Wrapped around all of this is something as ridiculous as spandex. You wind up with something all at once funny, touching, poignant and human. At its core is a very real friendship between Eugene and Garth, a need for heroes in any form, and a story about how one young man reconciles the two halves of his life that have forced him to hide behind a mask. Add in a healthy dose of comic book reference and action, and you get a true to life indie blockbuster, where the battles between good and evil play out across a series of backyard birthday parties.

5Q: The current market for independent films is fractured, to put it lightly, and existing distribution models grow more ineffective with each passing moment. What are your hopes or plans for distribution?

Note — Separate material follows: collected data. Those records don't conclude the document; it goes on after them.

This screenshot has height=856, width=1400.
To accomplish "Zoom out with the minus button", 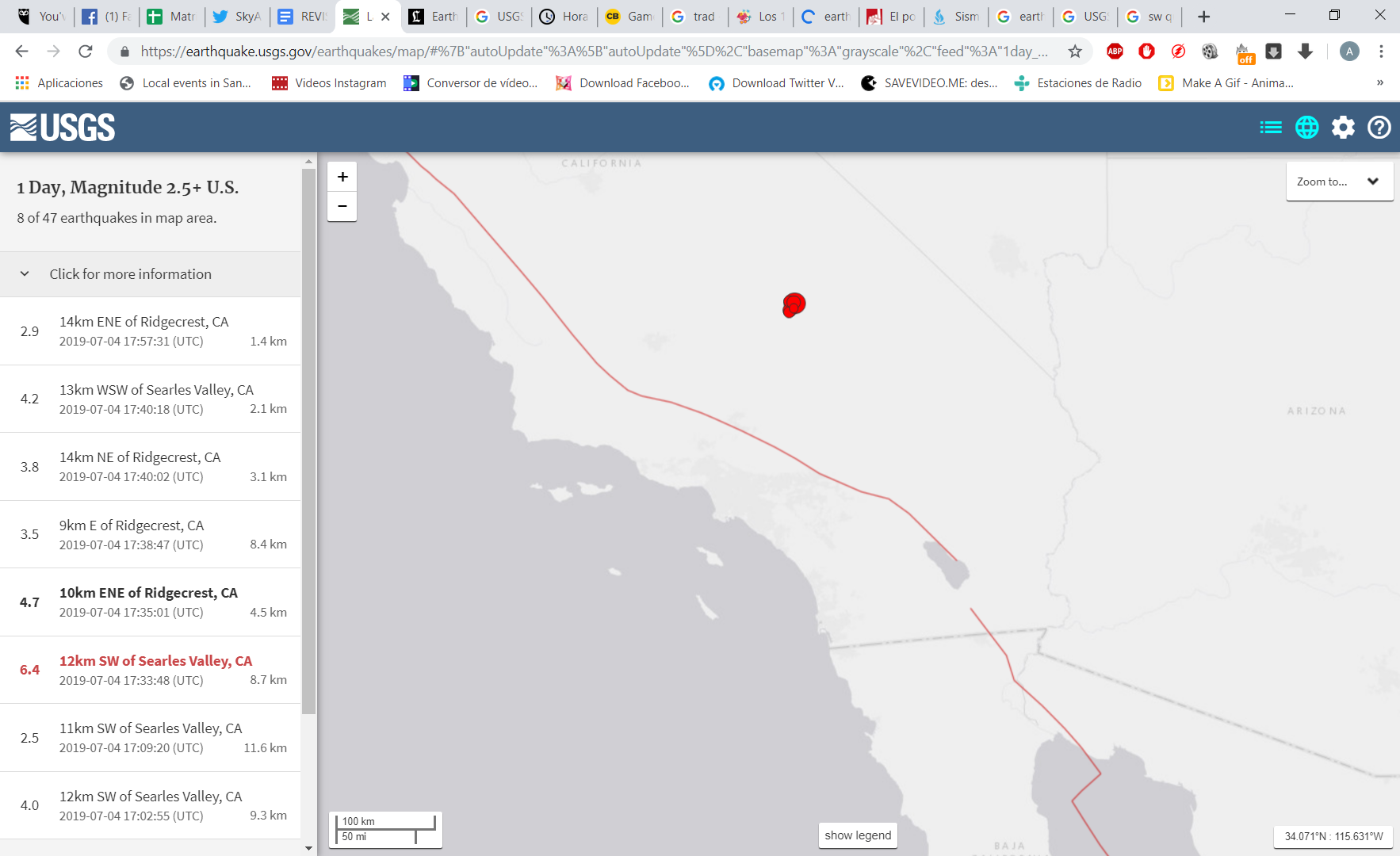I will tap(342, 206).
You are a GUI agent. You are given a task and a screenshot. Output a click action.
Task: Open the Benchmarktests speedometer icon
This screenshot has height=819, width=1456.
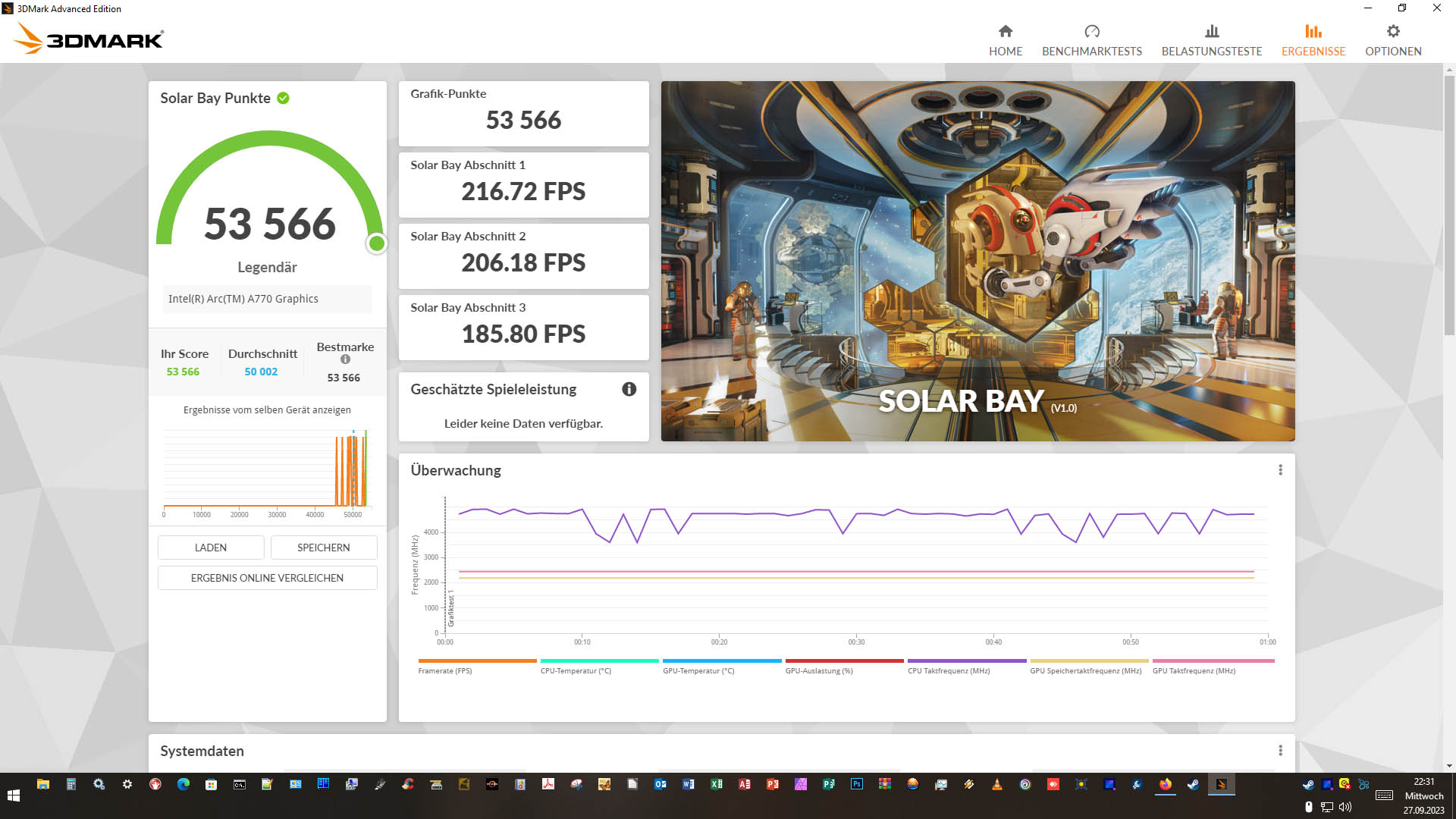point(1091,32)
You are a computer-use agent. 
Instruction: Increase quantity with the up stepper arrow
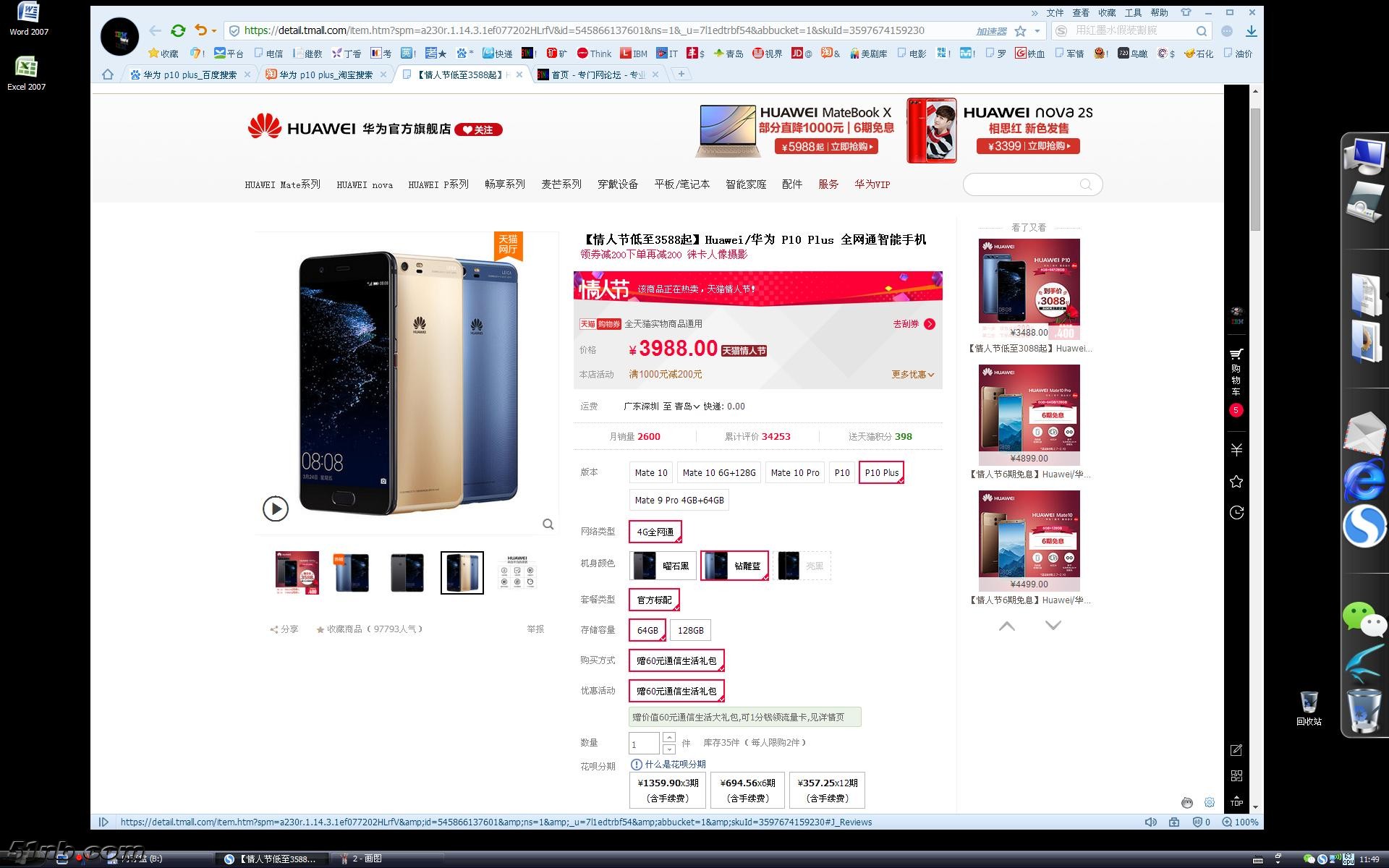(669, 738)
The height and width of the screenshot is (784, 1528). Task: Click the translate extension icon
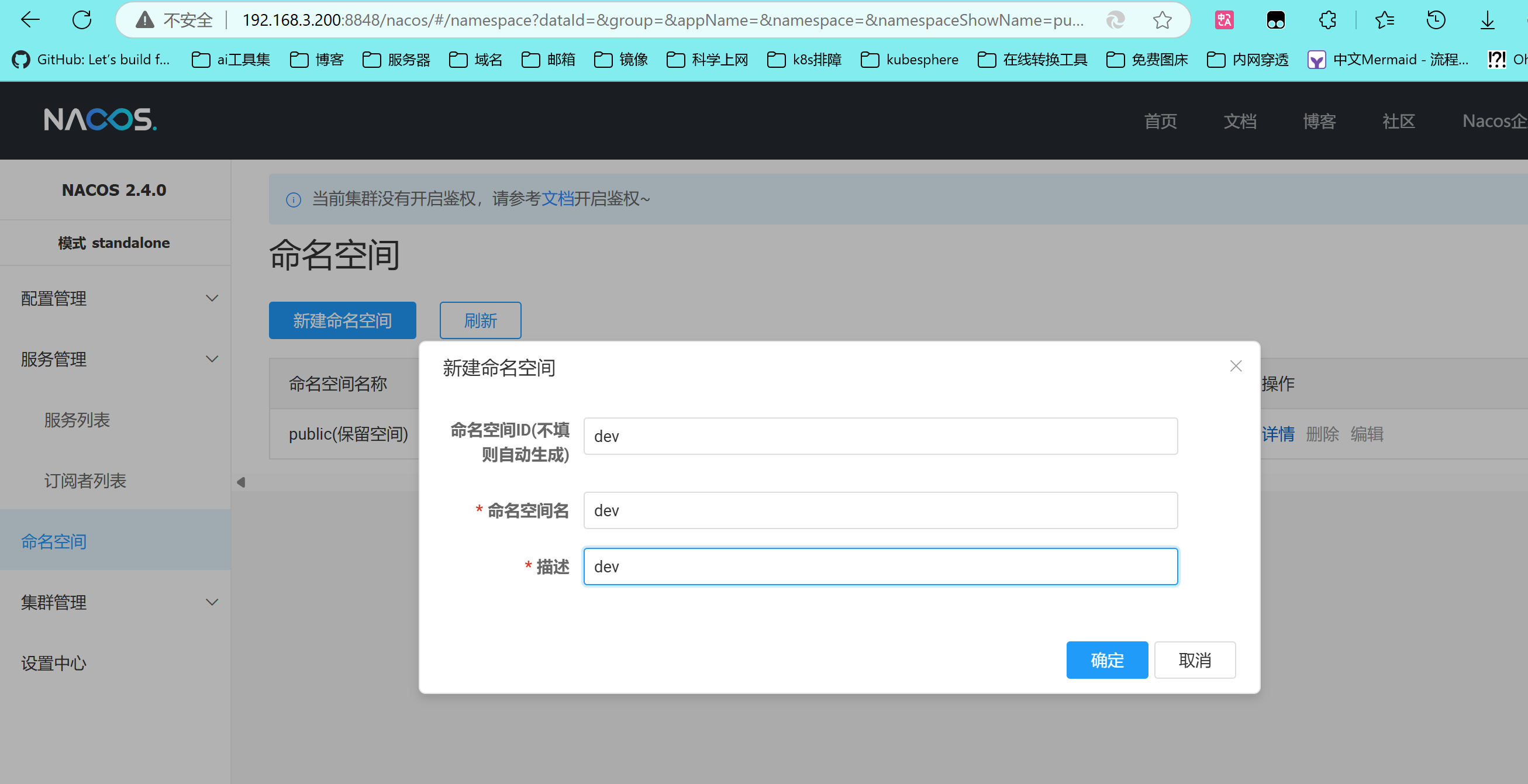click(x=1225, y=20)
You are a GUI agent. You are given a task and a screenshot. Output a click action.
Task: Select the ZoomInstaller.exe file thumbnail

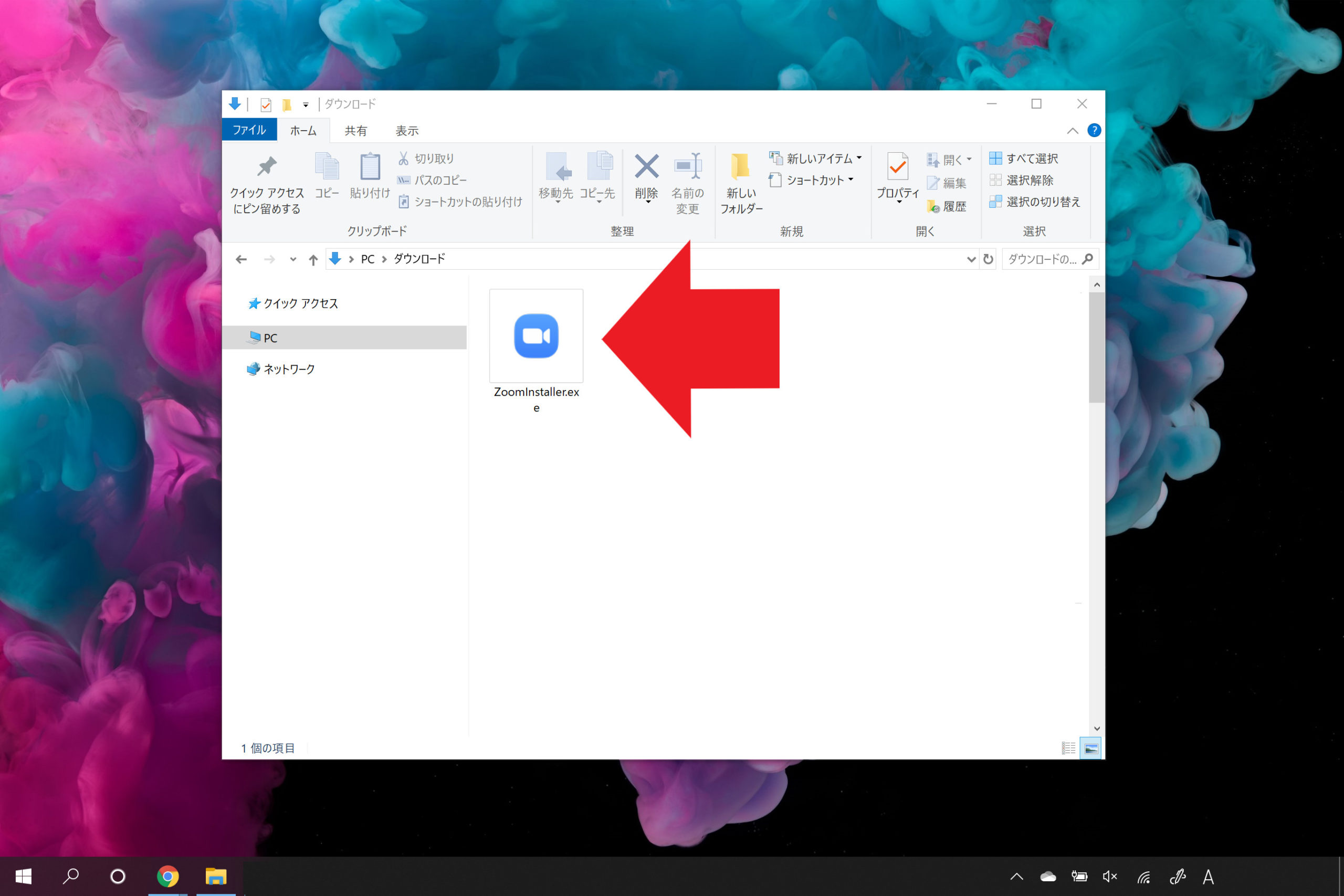[x=536, y=336]
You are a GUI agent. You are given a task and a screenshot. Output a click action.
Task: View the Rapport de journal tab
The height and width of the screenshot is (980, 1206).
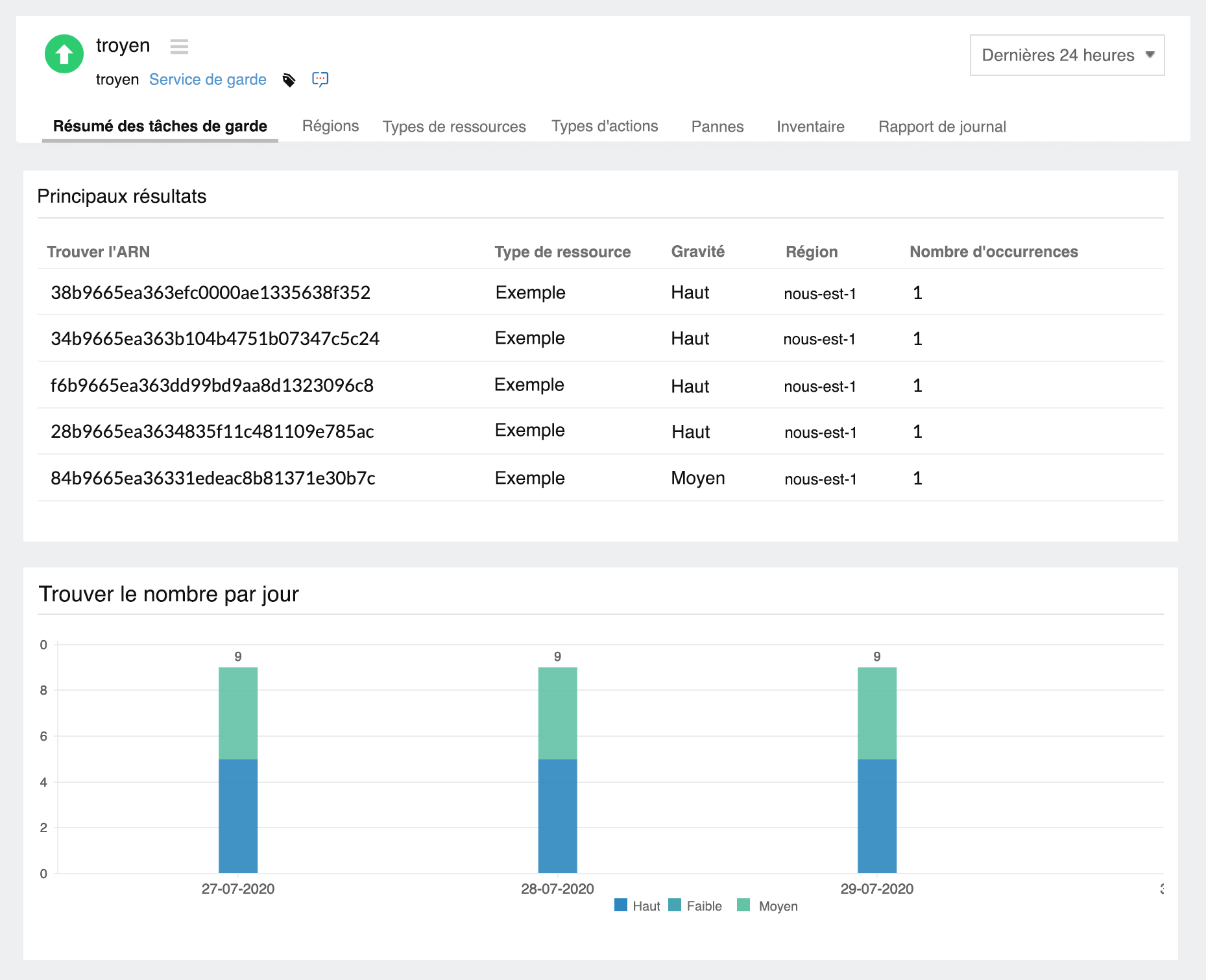(942, 126)
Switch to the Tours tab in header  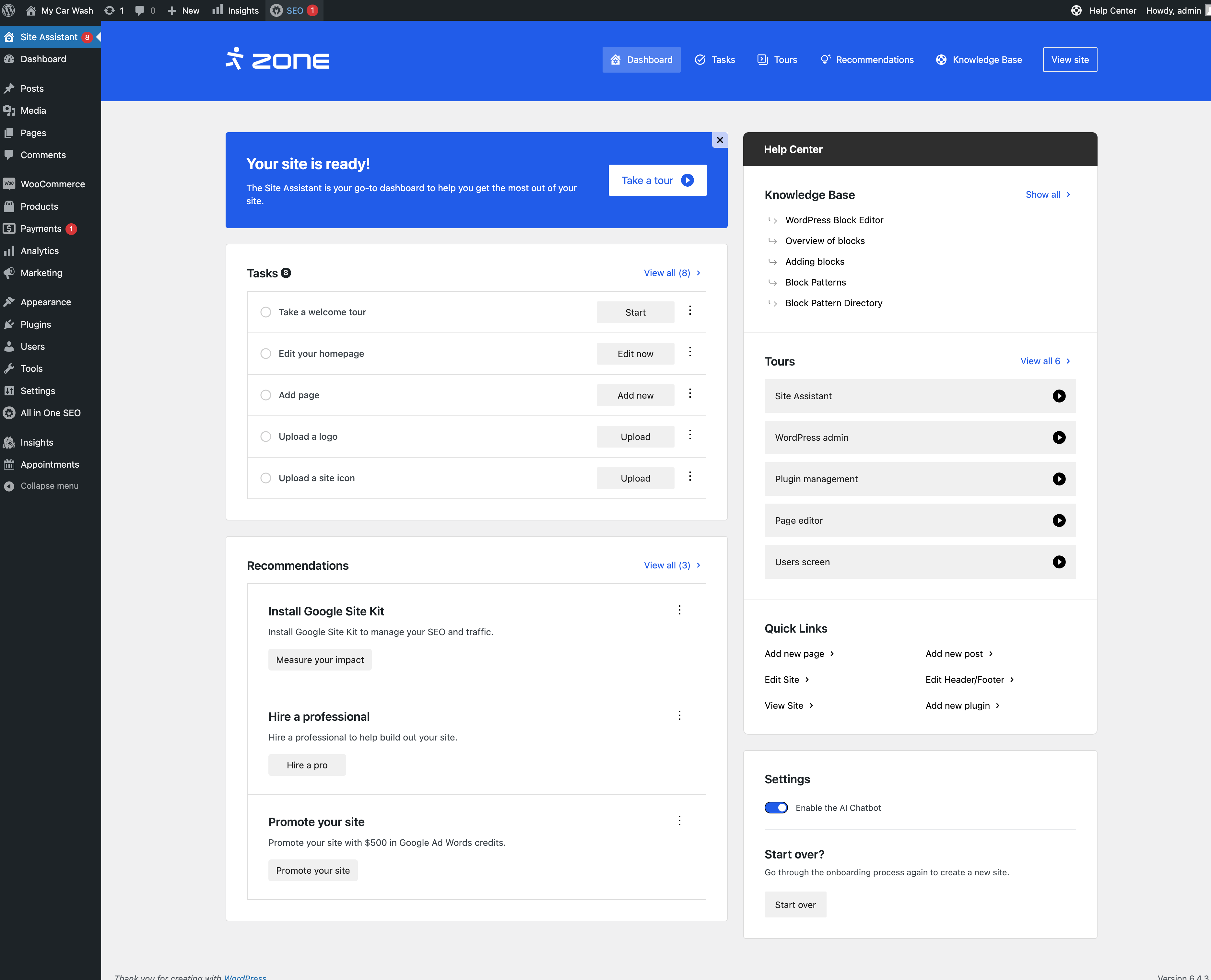coord(777,59)

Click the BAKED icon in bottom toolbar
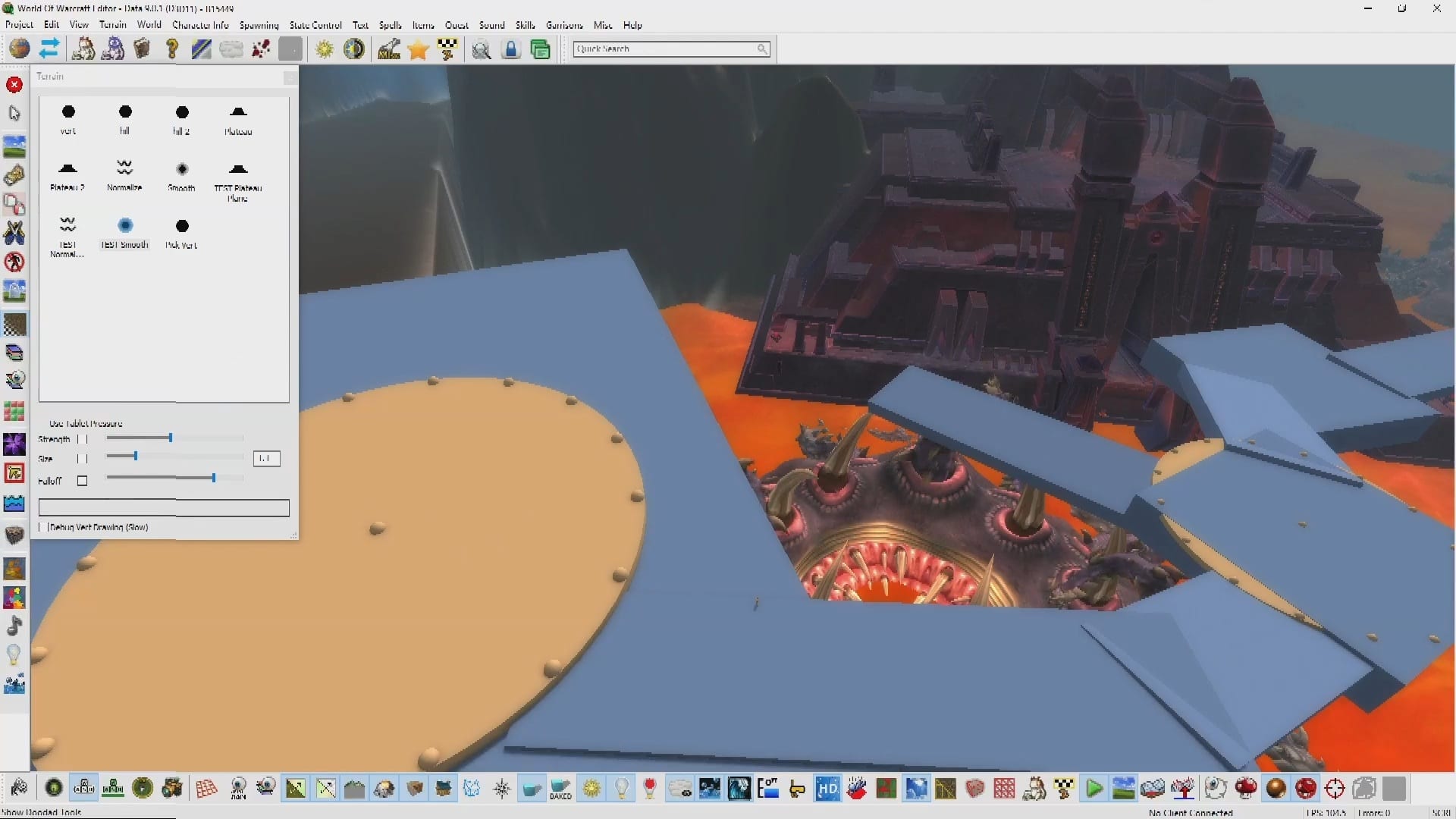click(x=561, y=789)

Currently there is at least one distributor who is interested in the film and has made us an offer. The plan would be a focus on DVD and VOD release as opposed to any kind of theatrical run. There might possibly be opportunities for it to flourish on television as well. The film is out for consideration at a host of other festivals, including Comic Con’s indie film festival, where I suspect it will find an audience. The plan for me is to get it in front of as many people as possible, because this really isn’t a movie for comic book people, or for kids, or for anyone exclusively. It’s a movie that anyone can enjoy.